To start, they offered him a name which they felt signified his true destiny: Siddhartha – that is, one who attains the goal, or one who is successful. Next, they decided to shelter him always from any and all pain and grief, from old age and sickness, from death and loss. They thought if they could just keep him from knowing suffering, he would surely lead a happy life.
But, just as they were concocting this plan, it seemed to fall apart. Tragedy struck – the Queen died, suddenly, just a week after she gave birth.
Though some might take this as reason to doubt the wisdom in their plan, the King persisted – so much did he want for his son a great life. He asked another woman – another of his wives, and the Queen’s sister – to step in as the child’s mother.

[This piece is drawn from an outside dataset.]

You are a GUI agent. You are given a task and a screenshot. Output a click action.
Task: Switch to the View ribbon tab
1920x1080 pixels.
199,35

They never told young Sid about this early loss, and instead continued on, creating for him a life of pleasure and joy. As he grew, he was offered a great education, access to all kinds of things – archery, martial arts, wrestling, languages, and had lots of friends and servants – and he was given plenty of freedom to follow his whims – as long as they kept him within the palace walls.
See, within the walls, the King had outlawed any old or sick people – as well as any religious people, just in case. It was a perfect world within those palace walls, perfect for creating his son’s perfect life. Perfect, that is, until…one day…Sid was curious.
He wanted to see beyond the palace walls, see the city he was to inherit. The King agreed, and started transforming the streets immediately.
Old people, hide! Sick people, stay inside! Clean the streets, plant new flowers, paint the buildings. Let all that is ugly be made beautiful! With the streets made safe for his son, the King happily invited the Prince into the city. And all was going well, until a frail old man crossed their path, and began to beg for food.
The Prince saw him, and went into shock. He stared at him, not believing his eyes. Where were his teeth? Where were his clothes? Why was he bent over? Why did he not have all the food he needed? Was he born this way? Were there others like him?
The Prince’s assistants quickly whisked him away, back to the Palace. But it was too late. The spell was broken. He knew his own ignorance, and from then on, he relentlessly tried to understand what he had seen.
In the coming days, the Prince kept leaving the Palace, and each time, he encountered another person who challenged all he had believed about the world – he saw a sick person, and then, he saw a dead person.
With each encounter, his knowledge grew, and he was transformed. The pain and grief that he always felt inside himself, but couldn’t name, came bursting out, hungry and desperate for attention. Until finally, one day in his travels, he encountered a nearly naked man, quiet and still in prayer.
Watching this man, he finally knew what it would mean for him to “attain the goal.” He could no longer live behind high walls, pretending to be beyond the reach of suffering, for suffering would ultimately come to all, palace walls or no.
And so he left palace life, he left his father, his new wife, a newborn son. He left riches and beauty and power, and he set out to start anew, in search of the real, the full, the truly good life.
The parents of this man, Prince Siddhartha, who we now know better by his title of reverence, the Buddha, may seem to us foolish or cruel. But from all accounts, they were kind and intelligent rulers, compassionate and well-intentioned. They simply wanted for their child what we want for ourselves, what we most often want for one another: A good life.
And they took their best guess as to what that would be – a life ignorant of suffering, a life away from pain or struggle. Doesn’t that sound about right? But as Prince Siddhartha discovered, as he may have always known, as perhaps we all know, deep down, a life in ignorance is no way to experience the good.